St. Philibert was a small cruise ship sailing in the summer from the mouth of the Loire River and near the coast of France. On 14 June 1931, nearly 500 people, mostly workers and their families from Nantes, embarked in the port of Nantes. 467 passengers were checked in, in addition to an unknown number of children accompanying their parents. Seven men from the crew, supervised by Captain Ollive, were responsible for ensuring smooth passage for the ship. The outbound trip was normal and St. Philibert docked at the L'Herbaudière on the Île de Noirmoutier.

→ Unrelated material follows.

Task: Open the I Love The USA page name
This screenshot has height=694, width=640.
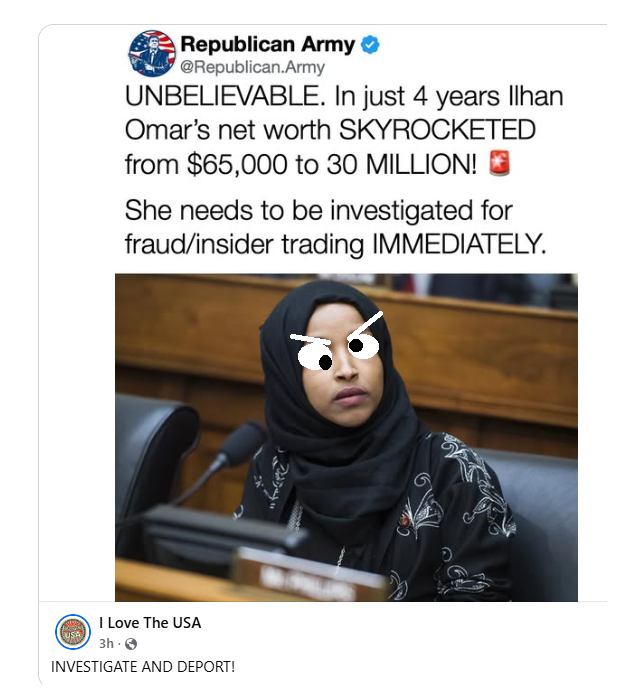Action: (x=150, y=623)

On the return trip, the weather deteriorated later in the afternoon and St. Philibert faced raging seas. The storm, of unknown force, made navigation very difficult. The ship was not prepared for bad weather. In addition, it had onboard twice the expected load. Passengers stood at the starboard, which made the ship heel dangerously and with a wave stronger than the others, the ship capsized and sank almost immediately off Pointe Saint-Gildas, across the Loire from Saint-Nazaire. Only 7 survivors were pulled from the water, but up to 100 may have disembarked at Noirmoutiers or Pornic. The death toll was ultimately reported as 503.

A trial took place in 1933 and the victims' families were unsuccessful and the owners were free from any responsibility in the disaster.